Analysis of Tuesday's deals:
30M chart of the GBP/USD pair
The GBP/USD pair showed good volatility on Tuesday, although the movement looks weak in the chart. However, the pair moved from the high to the low of the day of 100 points and maintained its upward trend as it is still above the trend line. It should be recognized that the upward trend is already quite long, so it will not be so easy to break it. However, we recall that this Thursday the Bank of England will announce the results of its meeting and, quite likely, will announce a rate hike of 0.5%. It is difficult for us to predict what the reaction to this event will be, but there will definitely be a reaction, and why not the fall of the British pound, which with a high degree of probability has already worked out the rate hike? However, as long as the price has not settled below the trend line, one should consider the option of the pound's further growth, and not vice versa. We also recall that the US NonFarm Payrolls report will be published on Friday, which has a degree of significance almost the same as the central bank meeting. Therefore, "crazy" Thursday and Friday may await us, after which the pound may be far from its current positions.
5M chart of the GBP/USD pair
You can clearly see on the 5-minute timeframe that the pound/dollar pair changed direction too often, which is always bad for traders. There were a lot of levels, so there were enough signals. The first sell signal was formed when the price settled below the level of 1.2245, after which it managed to overcome 1.2216 and work out 1.2186. A rebound from the latter served as a buy signal, which should have been used to close short positions. Profit amounted to 40 points.
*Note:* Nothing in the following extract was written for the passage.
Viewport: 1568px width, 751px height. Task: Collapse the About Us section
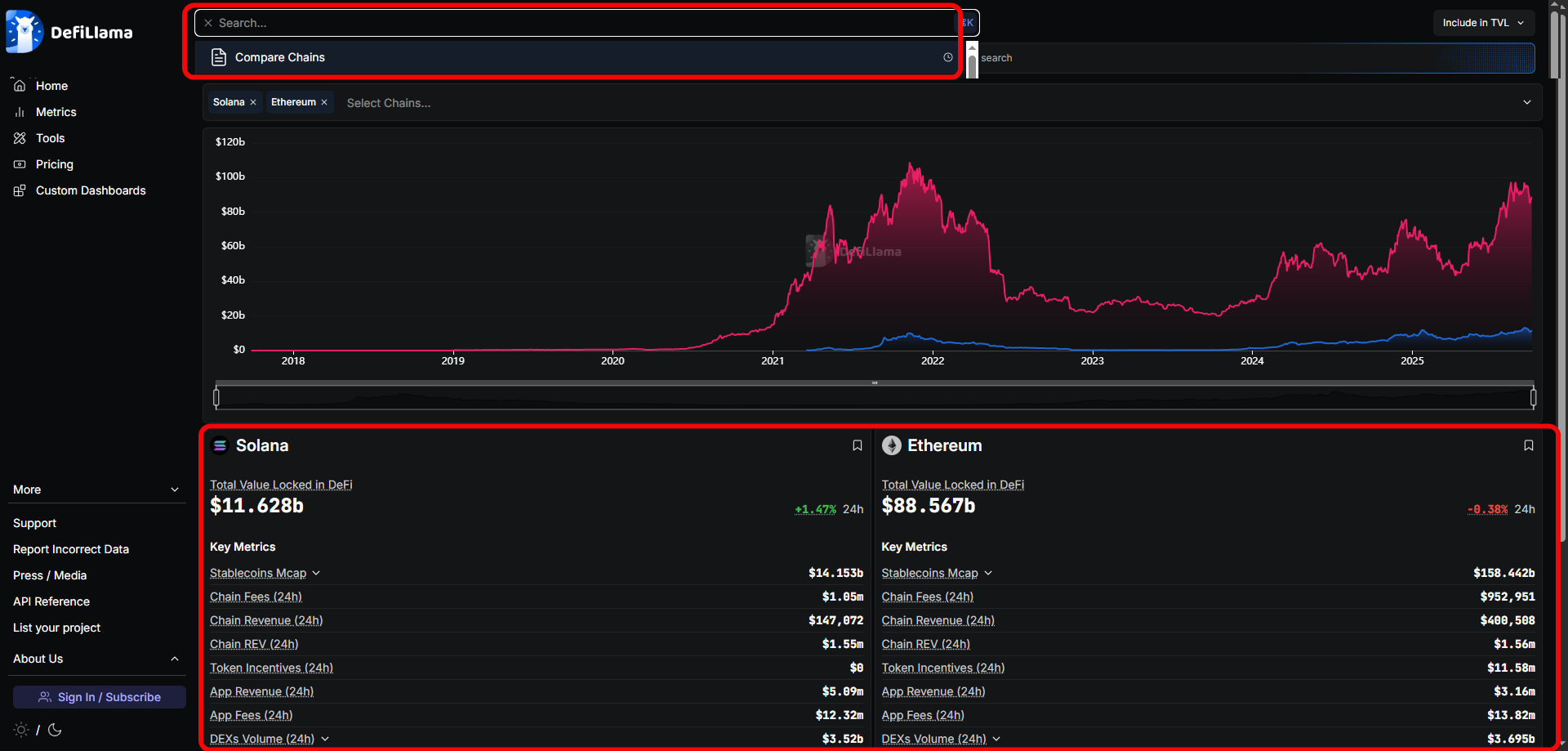coord(175,659)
Further, it was necessary to open long positions, which already brought less profit, since the price managed to grow only to the level of 1.2216 and rebounded from it. At this moment, it was necessary to get rid of longs and open shorts. However, neither this signal nor the next one allowed traders to earn. Neither in the first nor in the second case, the price could not work out either the nearest target level, or pass at least 20 points in the right direction. Therefore, both trades closed with a small loss and, probably, "ate" all the profit on the first two trades. All subsequent signals near the level of 1.2216 should not have been worked out, but the rebound from the level of 1.2186 could have been worked out with a long position, which made it possible to earn about 30 points. Thus, the day ended in profit after all.
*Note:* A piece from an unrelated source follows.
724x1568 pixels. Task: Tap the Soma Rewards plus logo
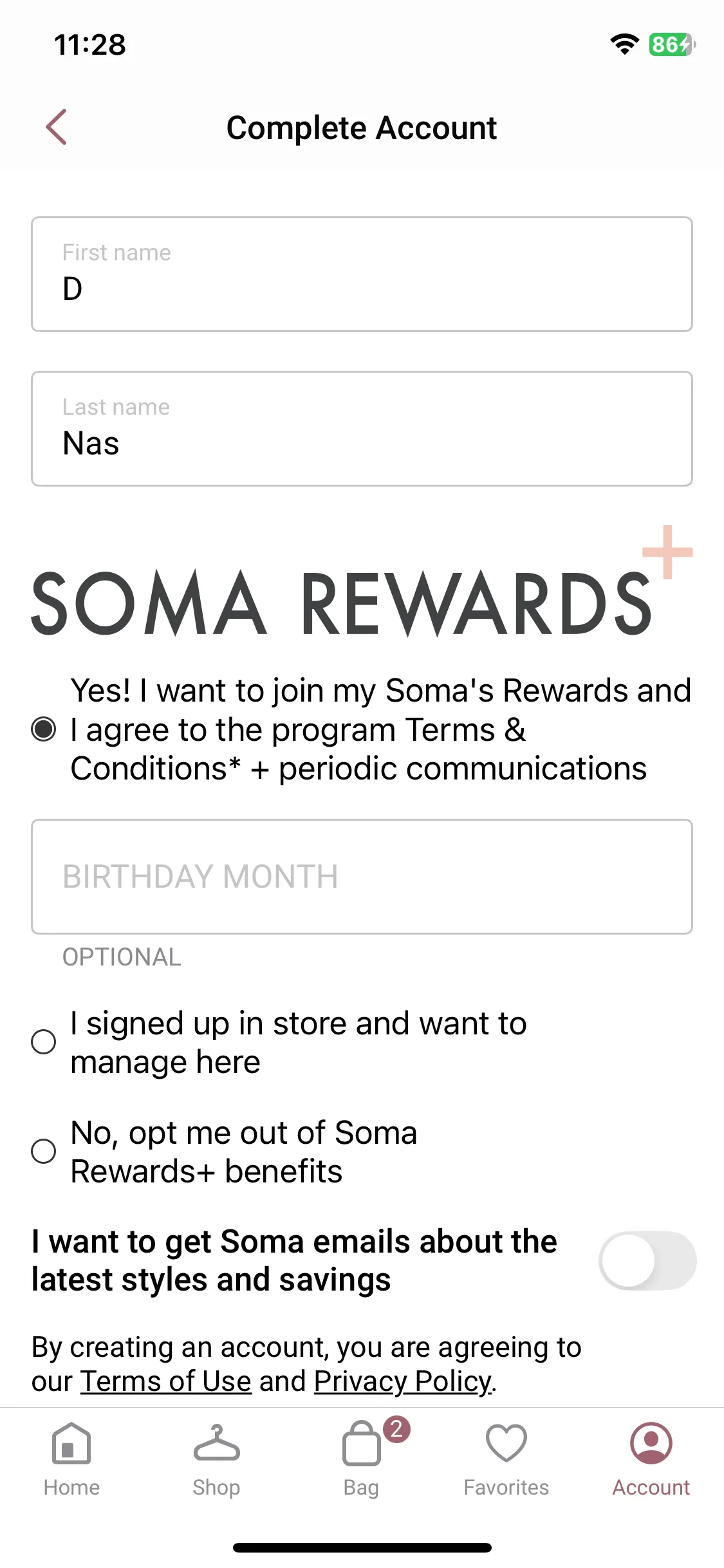(x=362, y=582)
How to trade on Wednesday:
The pound/dollar pair continues to maintain an upward trend on the 30-minute TF and may continue to grow until Thursday. The mood of traders may sharply change to bearish after the BoE meeting, and the NonFarm Payrolls report on Friday will also "add" to it. Consolidating below the trend line will signal a change in trend. On the 5-minute TF on Wednesday, it is recommended to trade at the levels 1.2106, 1.2186, 1.2216, 1.2245-1.2260, 1.2329-1.2337, 1.2371. When the price passes after opening a deal in the right direction for 20 points, Stop Loss should be set to breakeven. The UK and the US are scheduled to publish indexes of business activity in the services sector, the reaction to which may follow, but it is unlikely to be strong. However, even without statistics, the pound passes at least 100 points every day and keeps the trend.
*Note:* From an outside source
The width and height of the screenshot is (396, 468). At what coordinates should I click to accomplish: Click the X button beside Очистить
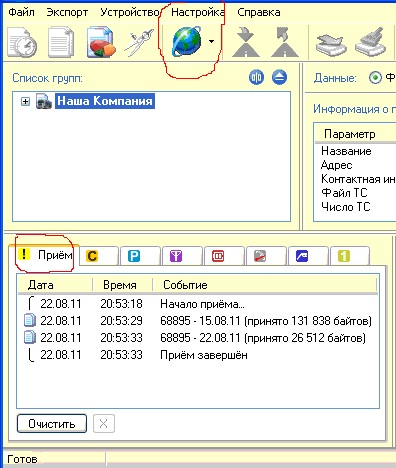[x=104, y=424]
Basic rules of the trading system:
1) The signal strength is calculated by the time it took to form the signal (bounce or overcome the level). The less time it took, the stronger the signal.
2) If two or more deals were opened near a certain level based on false signals (which did not trigger Take Profit or the nearest target level), then all subsequent signals from this level should be ignored.
3) In a flat, any pair can form a lot of false signals or not form them at all. But in any case, at the first signs of a flat, it is better to stop trading.
4) Trade deals are opened in the time period between the beginning of the European session and until the middle of the US one, when all deals must be closed manually.
5) On the 30-minute TF, using signals from the MACD indicator, you can trade only if there is good volatility and a trend, which is confirmed by a trend line or a trend channel.
6) If two levels are located too close to each other (from 5 to 15 points), then they should be considered as an area of support or resistance.
On the chart:
Support and Resistance Levels are the Levels that serve as targets when buying or selling the pair. You can place Take Profit near these levels.
Red lines are the channels or trend lines that display the current trend and show in which direction it is better to trade now.
The MACD indicator (14,22,3) consists of a histogram and a signal line. When they cross, this is a signal to enter the market. It is recommended to use this indicator in combination with trend lines (channels and trend lines).
Important speeches and reports (always contained in the news calendar) can greatly influence the movement of a currency pair. Therefore, during their exit, it is recommended to trade as carefully as possible or exit the market in order to avoid a sharp price reversal against the previous movement.
Beginners on Forex should remember that not every single trade has to be profitable. The development of a clear strategy and money management are the key to success in trading over a long period of time.